It would be easy to pile on poor Eliot Spitzer. But, let’s do it anyway. Let’s throw in Mark Everson, too. Let’s finish up with Dean Zerbe.

In the case of the former governor of New York, Spitzer, and the former IRS commissioner and American Red Cross CEO, Everson, it is amazing how the righteous have fallen. The issue is not their sexual exploits that got them tossed from their respective Ivory Towers. It is how they skewered charities and roasted them over the hot coals of negative media attention.

They were smug, arrogant and held opinions based on very little real meat. Use one headline to grab another, seemed to be the method of bludgeoning the sector into semi-submission. It’s the arrogant intolerance department where Zerbe fits in. His work with the Senate Finance Committee helped to paint charity executives as bad guys. Now he’s cashing in by opening a Washington, D.C., office of Alliant Group, an organization that helps clients work the tax code to their own advantage.

While New York state’s attorney general, Spitzer attempted to force Sarbanes-Oxley type regulations on even the smallest charities. He demanded transparency and wanted expensive opinion letters from accountants on charities with revenue of as little as $40,000. Eventually, he relented and the number went to $100,000. Thankfully, it never passed.
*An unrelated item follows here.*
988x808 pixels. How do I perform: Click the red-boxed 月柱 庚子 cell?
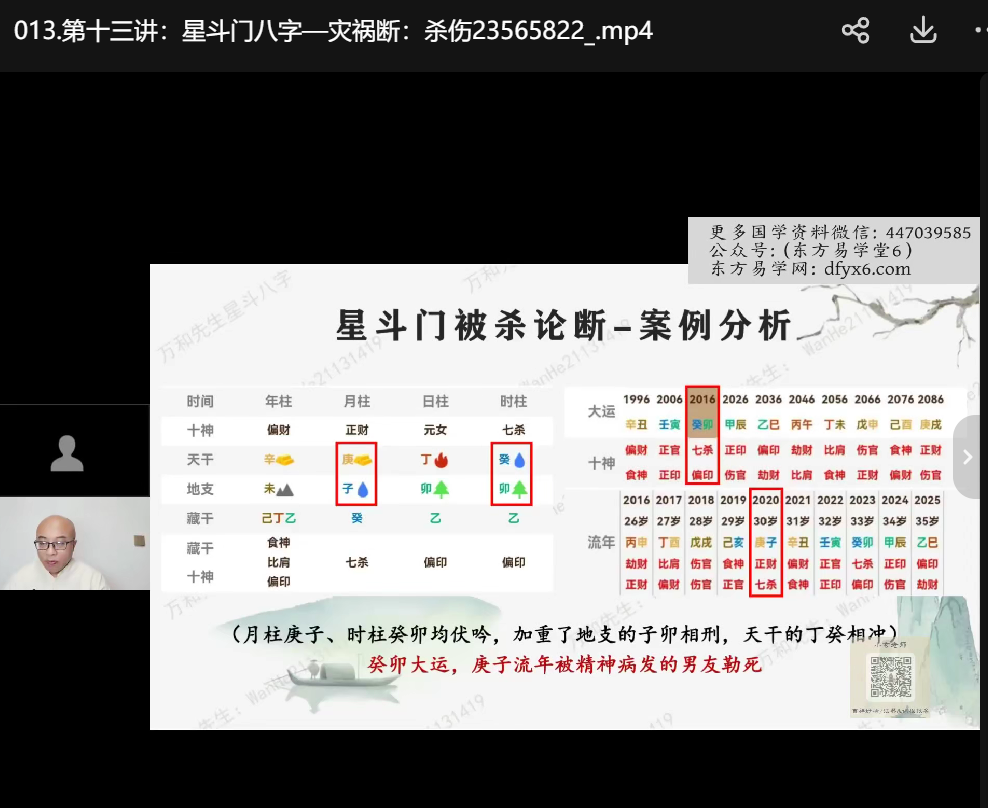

Of course, those who opposed him were subjected to threats and accusations that they had something to hide. Come to think of it, an audit of a charity with revenue of $100,000 in New York would cost between $5,000 and $8,000, basically what Spitzer reportedly paid a young hooker for one night in Washington, D.C. He reportedly spent $80,000 on his personal “youth charities” during the eight months previous to being caught. That’s more than a nonprofit CEO gets paid in organizations with revenue of less than $1 million, according to the latest salary data in the 2008 NPT Salary Survey.

It was Spitzer’s shuffling of money through multiple accounts — an attempt at being opaque — that got the IRS looking at him and brought him down.

We all know Everson’s story. He was fired for having an affair with a chapter executive who is reportedly pregnant as a result. He had spent the better part of the previous several years scolding sector executives about their behaviors and what they did during business hours. When he was tossed to the curb, the organization he was running had a deficit of roughly $200 million, a rounding error that is just $7 million less than the total public support reported during 2007 by the Planned Parenthood Federation.

Zerbe had been Sen. Charles Grassley’s (R-Iowa) personal pitbull. Known for his rambling verbal assaults on the sector and donors who use donor-advised funds, he’s now cashing in on making best use of the laws he helped to craft. It’s not illegal, but it should be. There should be at least a couple of years between writing the laws and helping the well heeled work their way through the system.

The point is that the vitriolic nature of the intercourse between some regulators and the sector was not productive. Often sector executives believed they had to play ball with regulators to prevent broader regulation. It turns out the mighty had clay feet or possibly other motives. There is nothing wrong with regulation. It’s admirable that sector leaders have picked up the challenge of self-regulation and tighter operating standards.